Adding a specialized and adaptive CPython interpreter will bring significant performance improvements. It is difficult to give significant figures, because it depends a lot on benchmarks and work that has not yet been done. Extensive experiments suggest speedups of up to 50%. Even if the speed gain was only 25%, it would still be a nice improvement,” says Shannon.

Specifically, we want to achieve these performance goals with CPython to benefit all Python users, including those who cannot use PyPy or other alternative virtual machines,” he adds. When Devclass spoke with Python Leadership Council Member and Lead Developer Pablo Galindo about the new Memray memory profiler, he described how the Python team is using Microsoft’s work in version 3.11.

One of the things we’re doing is making the interpreter faster, says Pablo Galindo, Python board member and lead developer.
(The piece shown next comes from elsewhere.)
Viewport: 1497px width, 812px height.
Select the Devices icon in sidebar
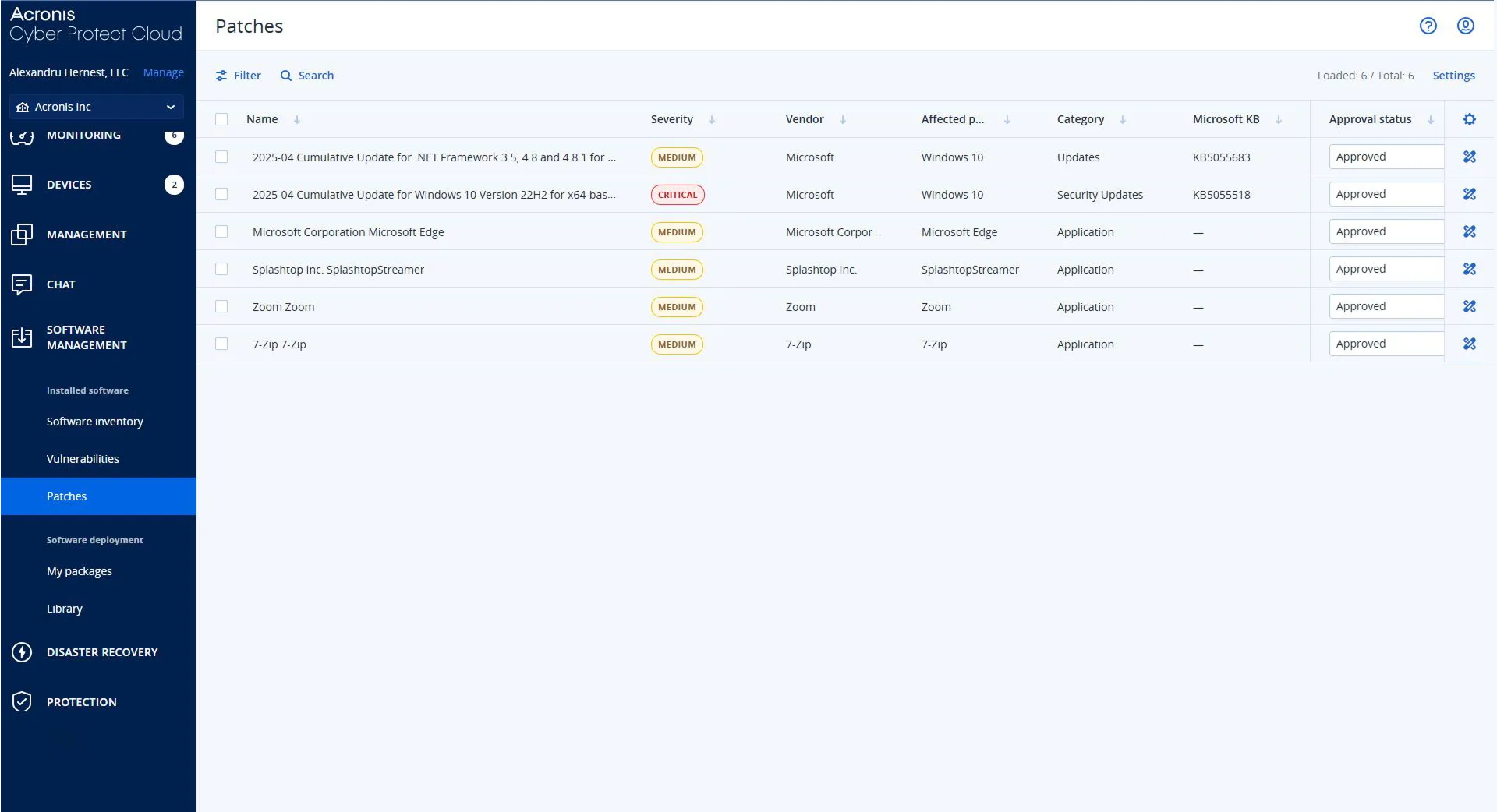pyautogui.click(x=21, y=185)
But it’s also going to use a little more memory, just a little bit, because most of these optimizations have some kind of memory cost, since we have to store things for later use, or because we have a optimized version but sometimes someone needs to request an unoptimized version for debugging, so we have to store both.

PEP 659: Adaptive Interpreter Specialization

The PEP 659 is one of the key elements of the Faster CPython project. The general idea is that although Python is a dynamic language, most code has regions where objects and types rarely change. This concept is known as type stability. At runtime, Python tries to find common patterns and type stability in the running code. Python then replaces the current operation with a more specialized operation.

This specialized operation uses fast paths available only for these use cases/types, which are generally better performing than their generic equivalents. It also invokes another concept called “inline caching”, in which Python caches the results of expensive operations directly in the bytecode. The specializer will also combine certain pairs of common statements into a super statement. This reduces the overhead during execution.

Python only specializes when it sees “hot” code (executed multiple times). This saves Python from wasting time on run-once code. Python can also despecialize when the code is too dynamic or when the usage changes. Specialization is attempted periodically, and specialization attempts are not too costly. This allows specialization to adapt to new circumstances.

The pyperformance project aims to be an authoritative source of benchmarks for all Python implementations. The focus is on real-world benchmarks, rather than synthetic benchmarks, using full applications where possible.

Source : Python

And you?

Python 3.11 is on average 25% faster than 3.10, do you think?